= Myqerem Janina =

Albanian osmanologist

Mykerem or Myqerem bej Janina (Istanbul, 1890 – Tirana, 1989) was an Albanian osmanologist, whose most remarkable work was the translation of the Hicrî 835 tarihli Sûret-i defter-i sancak-i Arvanid (Copy of register for A.H. 835 in Sanjak of Albania), which had been first published at Ankara, in 1954, by Turkish historian, Halil İnalcık. He has also translated into Albanian several works from the Turkish humorist, Aziz Nesin.

==Life==
Janina was born in Istanbul in 1890, son of Azmi bej Janina and Lalinur Vrioni. His father was from the Janina Albanian family and was a historian, as well as a local politician in different counties of the Ottoman Empire, whereas the mother hailed from the Vrioni family from Berat. Janina studied literature and history in Istanbul.

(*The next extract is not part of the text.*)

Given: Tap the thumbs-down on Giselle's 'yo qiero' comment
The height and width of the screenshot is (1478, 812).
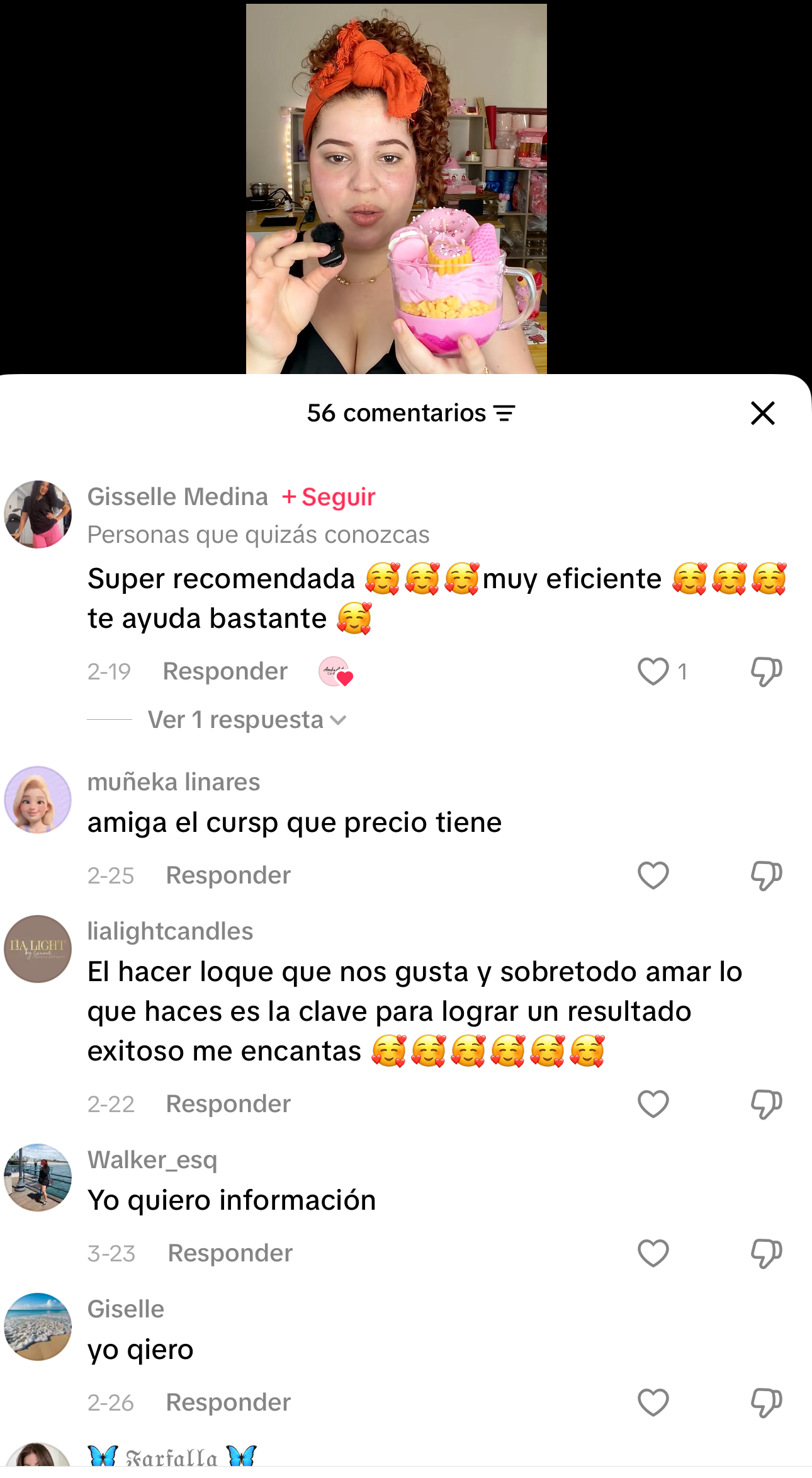Looking at the screenshot, I should 765,1403.
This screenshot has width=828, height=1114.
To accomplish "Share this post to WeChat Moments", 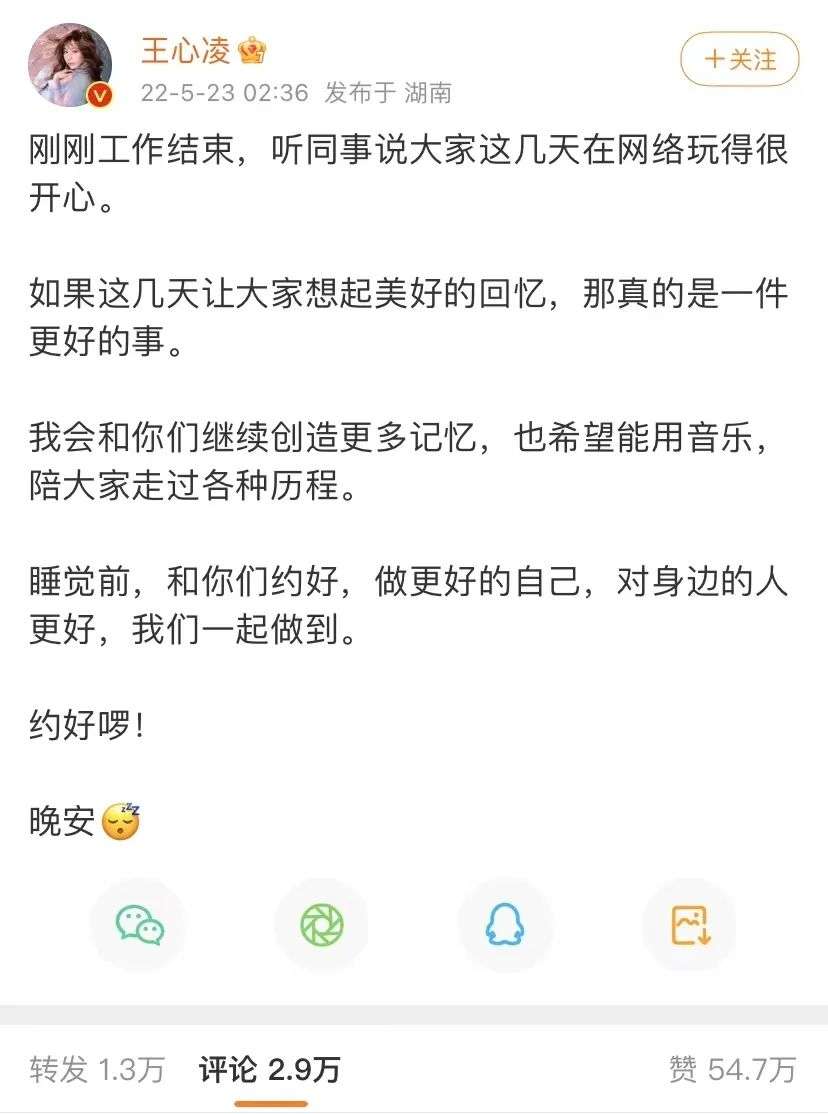I will click(322, 925).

In 1954 he was sent to a labor camp in Kuç, Vlore by the communist regime, along other intellectuals. In 1960 he was given a translator job at the Institute of History of the Academy of Sciences of Albania in Tirana, where he translated, among other documents, the 1954 publication of Halil İnalcık's Register of the Sanjak of Albania, a demographic census that was completed by the Ottomans during 1431–1432. During his time at the Institute of History Janina was also able to mentor young Albanian osmanologists, such as Selami Pulaha, Kristaq Prifti, Gazmend Shpuza, Petrika Thëngjilli and Ferid Duka. He also became a lecturer of Osman Turkish at the University of Tirana.